Arrival survival

China emergency cards for foreign travelers

Dial first, explain later: every number below has English escalation paths — show the bilingual cards to bystanders.

  • 110Police
  • 120Ambulance
  • 119Fire

Things can go wrong: a medical emergency, a lost phone, a lost passport, a child getting separated. In China these are harder because of the language barrier and phone-based daily life. Prepare a printable bilingual card BEFORE you travel — once your phone is gone (or for a child) an on-screen card won't help.

Prepare your China emergency cards (before you travel)

Pick what could go wrong, fill in what helps, then PRINT the bilingual card or save it to a travel companion's phone. In an emergency, show it to a doctor, police officer, or passer-by.

Nothing is stored or sent — everything stays in your browser.

医疗求助 · 外国旅客

我需要看医生 / 去医院, 请协助。

请拨打 120 急救。

以下是我已知的健康状况(过敏/慢病/用药), 请医护参考。

120 Ambulance110 Police

谢谢您的帮助!

⚠️ This card only presents information you enter and general steps. It is not medical, legal, or official advice. Follow on-site professionals and official authorities.
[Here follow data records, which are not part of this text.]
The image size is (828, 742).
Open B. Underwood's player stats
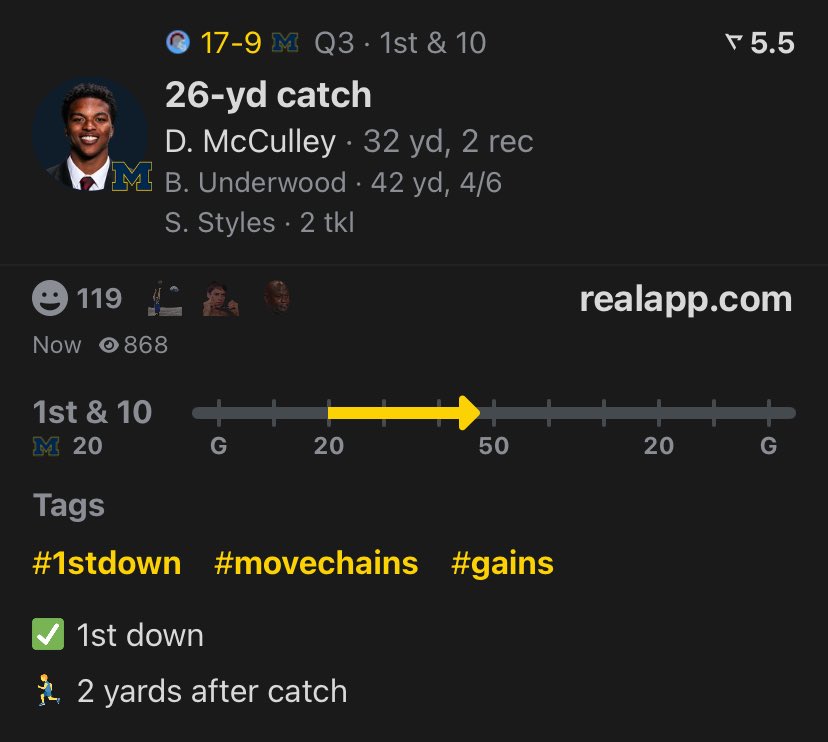255,183

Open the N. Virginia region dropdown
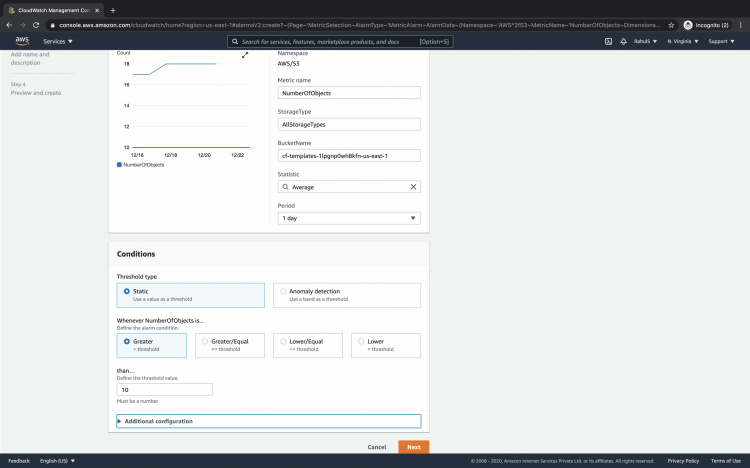point(682,41)
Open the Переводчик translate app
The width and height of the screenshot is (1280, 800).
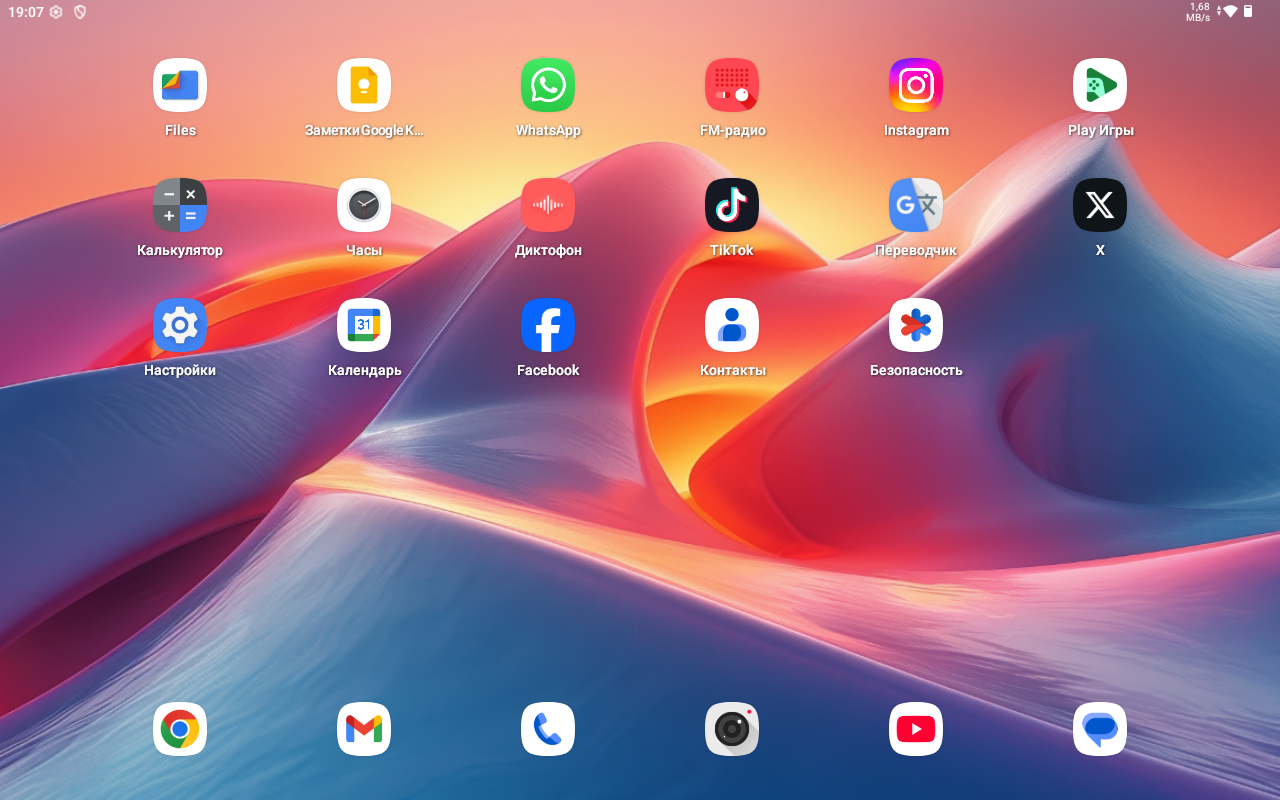[x=916, y=205]
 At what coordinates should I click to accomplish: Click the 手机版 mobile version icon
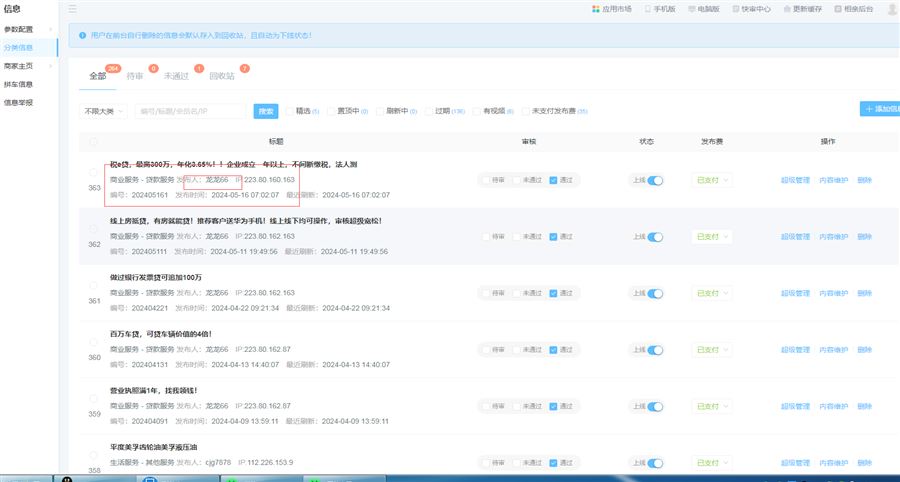coord(647,9)
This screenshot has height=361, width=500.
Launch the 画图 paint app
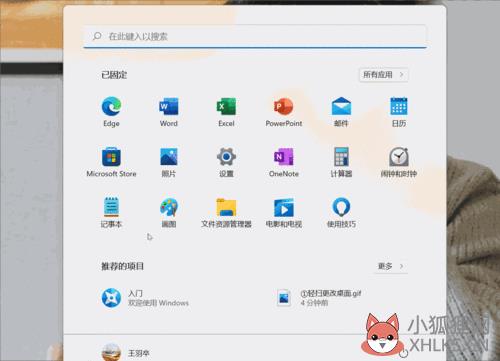(x=169, y=213)
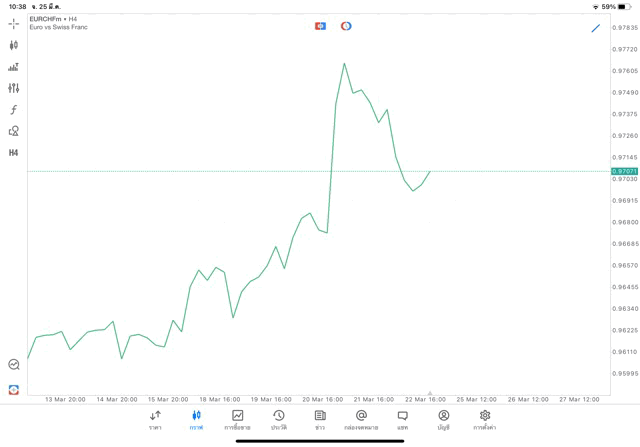
Task: Tap the blue-red square icon above chart
Action: pos(320,26)
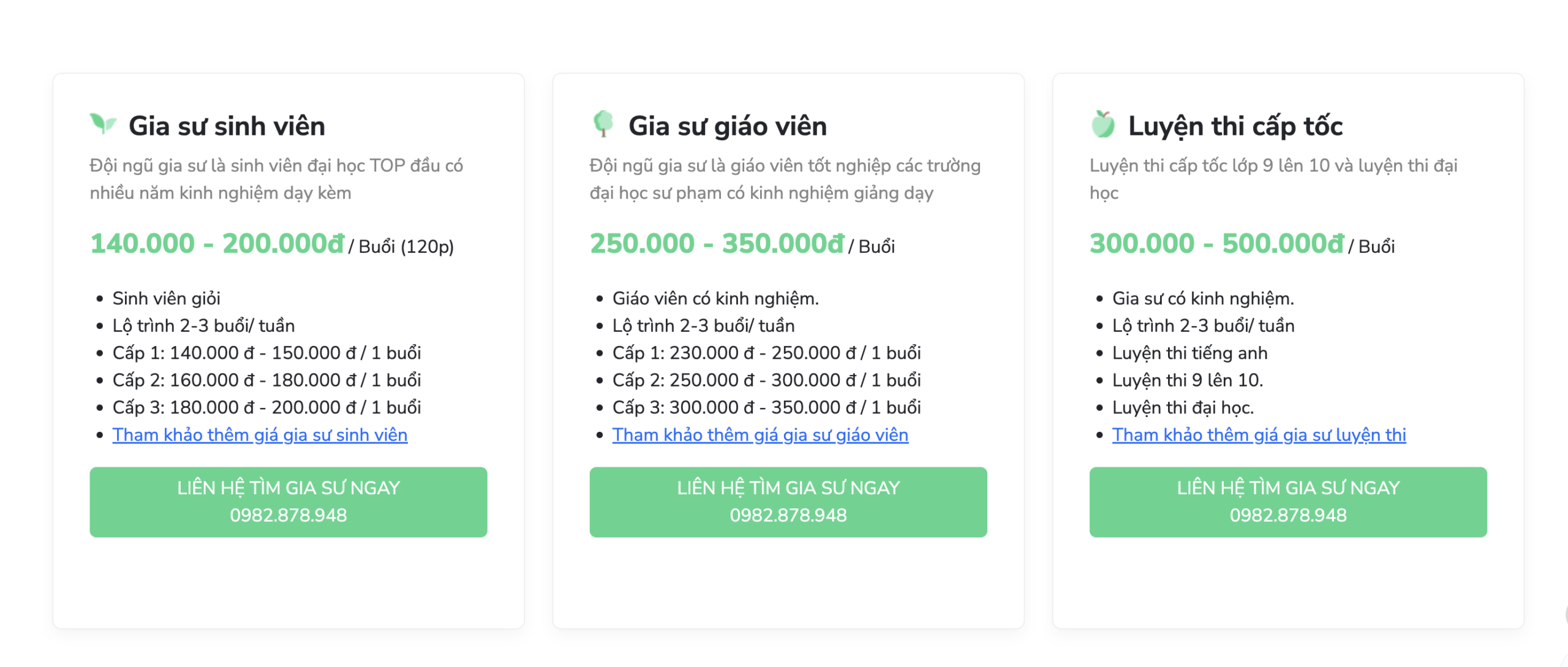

Strongly recommended to print and carry it physically, in case your phone is dead, broken, or with the lost item.

  1. Call 120 for an ambulance, or ask someone to call. Show this card.
  2. Give the card to medical staff — it lists your known conditions, allergies, medication and blood type.
  3. Large public hospitals usually have an international or emergency department; keep your passport and a payment method ready.

1. Why prepare these cards before you travel

Every card here is built to survive the failure: print it for your wallet, save a copy on a travel companion's phone, and write the key numbers down. A phone-only plan fails the moment the phone is lost, broken, or dead.

Carry your passport, some cash, and one physical bank card separately from your phone — so one loss doesn't take down your ID and payment too.

  • Fill the card above while you still have your phone, then print / screenshot it.
  • Give a copy to whoever you travel with.
  • For children, print an ID card with a parent's phone and keep it on them.

2. China's emergency numbers

Save and write down these numbers. In an emergency, you can ask a passer-by to call for you and show your bilingual card.

  • 110 — Police
  • 120 — Ambulance / medical emergency
  • 119 — Fire
  • 12345 — Government service hotline (non-emergency help)

3. Important limits

These cards present information you enter and general steps only — they are not medical, legal, or official advice. For a medical emergency, follow the doctors. For a lost passport, follow your embassy's official replacement process, which differs by country and city. Always defer to on-site professionals and official authorities.